··· Documenttekst ···
Hierbij kan alsdan rekening gehouden dat het niet uit te sluiten is dat de vrije beroepsbeoefenaar ingevolge zijn mentale conditie (de burn-out, waarvan hierboven reeds sprake) sneller vatbaar was voor de praktijken van een bepaald cliënteel en minder alert was voor de signalen van zijn collega's of derden .
Het schuldinzicht van de vrije beroepsbeoefenaar speelt verder in zijn voordeel: dit zelfbewustzijn en dit besef van volstrekt ontoelaatbaar handelen kwamen ontegensprekelijk tot uiting in de onderscheiden stappen die de vrije beroepsbeoefenaar heeft gezet, niet enkel op het vlak van de kantoorreorganisatie (aanwerving personeel, gebruik nieuw boekhoudsysteem), maar ook op het vlak van zijn persoon, getuige o.a. de talrijke opleidingen die de vrije beroepsbeoefenaar heeft gevolgd en waarvan een overzicht wordt gegeven in zijn conclusies.
Het opleggen van een sanctie aan de beroepsbeoefenaar vormt niet het doel op zich van de tucht. Veel meer dan in het strafrecht is niet zozeer of alleen maar het verleden (d.w.z. het gebeurde) bepalend voor de (omvang van de) sanctie, maar minstens evenzeer de verwachting in het toekomstig gedrag van de beroepsbeoefenaar.
··· Geselecteerde gegevens ···
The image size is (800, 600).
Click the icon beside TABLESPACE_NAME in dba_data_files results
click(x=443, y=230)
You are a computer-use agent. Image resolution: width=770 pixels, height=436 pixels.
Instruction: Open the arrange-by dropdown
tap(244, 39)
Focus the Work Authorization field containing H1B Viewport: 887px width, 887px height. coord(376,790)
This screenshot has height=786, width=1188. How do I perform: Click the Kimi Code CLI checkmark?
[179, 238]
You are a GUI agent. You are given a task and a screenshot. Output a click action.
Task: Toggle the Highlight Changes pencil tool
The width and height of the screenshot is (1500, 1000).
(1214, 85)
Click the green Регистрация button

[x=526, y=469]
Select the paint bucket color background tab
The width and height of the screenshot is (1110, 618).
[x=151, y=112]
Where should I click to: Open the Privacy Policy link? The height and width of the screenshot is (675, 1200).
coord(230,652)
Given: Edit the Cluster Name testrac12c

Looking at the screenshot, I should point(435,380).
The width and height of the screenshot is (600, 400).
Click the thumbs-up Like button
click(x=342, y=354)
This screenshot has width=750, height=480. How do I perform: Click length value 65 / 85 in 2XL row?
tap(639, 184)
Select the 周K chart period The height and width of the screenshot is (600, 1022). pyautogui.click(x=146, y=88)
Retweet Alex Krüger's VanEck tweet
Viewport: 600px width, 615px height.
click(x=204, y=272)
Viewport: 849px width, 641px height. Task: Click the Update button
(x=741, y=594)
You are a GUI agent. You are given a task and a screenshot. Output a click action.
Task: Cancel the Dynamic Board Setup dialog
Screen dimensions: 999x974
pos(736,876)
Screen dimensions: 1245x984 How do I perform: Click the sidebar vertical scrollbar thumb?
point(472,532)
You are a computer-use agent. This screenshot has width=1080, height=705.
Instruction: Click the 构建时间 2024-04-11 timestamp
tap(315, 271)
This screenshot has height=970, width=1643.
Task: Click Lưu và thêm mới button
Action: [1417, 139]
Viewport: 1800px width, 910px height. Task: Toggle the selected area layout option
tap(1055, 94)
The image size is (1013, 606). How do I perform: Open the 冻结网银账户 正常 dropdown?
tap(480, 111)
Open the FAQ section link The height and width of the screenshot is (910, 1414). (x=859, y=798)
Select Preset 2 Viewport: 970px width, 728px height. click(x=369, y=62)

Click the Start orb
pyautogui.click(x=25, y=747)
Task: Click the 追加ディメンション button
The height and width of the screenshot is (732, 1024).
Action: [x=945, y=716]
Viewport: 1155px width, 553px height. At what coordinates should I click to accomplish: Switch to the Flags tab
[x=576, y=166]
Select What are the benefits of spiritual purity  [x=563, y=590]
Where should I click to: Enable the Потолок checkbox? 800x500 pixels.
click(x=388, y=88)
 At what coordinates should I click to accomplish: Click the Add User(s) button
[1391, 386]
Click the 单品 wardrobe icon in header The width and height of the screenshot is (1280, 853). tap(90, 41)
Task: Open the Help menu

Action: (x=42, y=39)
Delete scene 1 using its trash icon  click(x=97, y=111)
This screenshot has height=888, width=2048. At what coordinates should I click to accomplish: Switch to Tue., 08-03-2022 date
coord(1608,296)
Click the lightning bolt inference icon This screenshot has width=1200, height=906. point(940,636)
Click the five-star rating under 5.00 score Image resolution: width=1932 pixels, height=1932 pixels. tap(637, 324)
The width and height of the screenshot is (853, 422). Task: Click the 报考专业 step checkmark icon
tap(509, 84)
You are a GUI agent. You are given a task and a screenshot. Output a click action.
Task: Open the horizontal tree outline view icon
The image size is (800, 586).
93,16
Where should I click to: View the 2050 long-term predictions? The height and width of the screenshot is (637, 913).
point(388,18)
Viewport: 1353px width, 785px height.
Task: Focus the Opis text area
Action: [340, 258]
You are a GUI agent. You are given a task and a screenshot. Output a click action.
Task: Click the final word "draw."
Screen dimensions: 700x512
···
→ **Opdracht A**:
Neem het deel van de documenttekst tussen "Het schuldinzicht van" en "van de beroepsbeoefenaar.", beide inbegrepen, opnieuw over en vervang daarin "kantoorreorganisatie" door "reorganisatie van het kantoor".
→ **Opdracht B**:
Vat de alinea uit de documenttekst die begint met "Het opleggen van een sanctie" beknopter samen en behoud daarbij de belangrijkste feiten.
De vermeldingen komen uit een andere bron dan de documenttekst.

→ **Uitwerking A**:
Het schuldinzicht van de vrije beroepsbeoefenaar speelt verder in zijn voordeel: dit zelfbewustzijn en dit besef van volstrekt ontoelaatbaar handelen kwamen ontegensprekelijk tot uiting in de onderscheiden stappen die de vrije beroepsbeoefenaar heeft gezet, niet enkel op het vlak van de reorganisatie van het kantoor (aanwerving personeel, gebruik nieuw boekhoudsysteem), maar ook op het vlak van zijn persoon, getuige o.a. de talrijke opleidingen die de vrije beroepsbeoefenaar heeft gevolgd en waarvan een overzicht wordt gegeven in zijn conclusies.
Het opleggen van een sanctie aan de beroepsbeoefenaar vormt niet het doel op zich van de tucht. Veel meer dan in het strafrecht is niet zozeer of alleen maar het verleden (d.w.z. het gebeurde) bepalend voor de (omvang van de) sanctie, maar minstens evenzeer de verwachting in het toekomstig gedrag van de beroepsbeoefenaar.

→ **Uitwerking B**:
Een sanctie is geen doel op zich van de tucht. Anders dan in het strafrecht bepaalt niet alleen het verleden de (omvang van de) sanctie. Minstens even zwaar weegt de verwachting over het toekomstige gedrag van de beroepsbeoefenaar.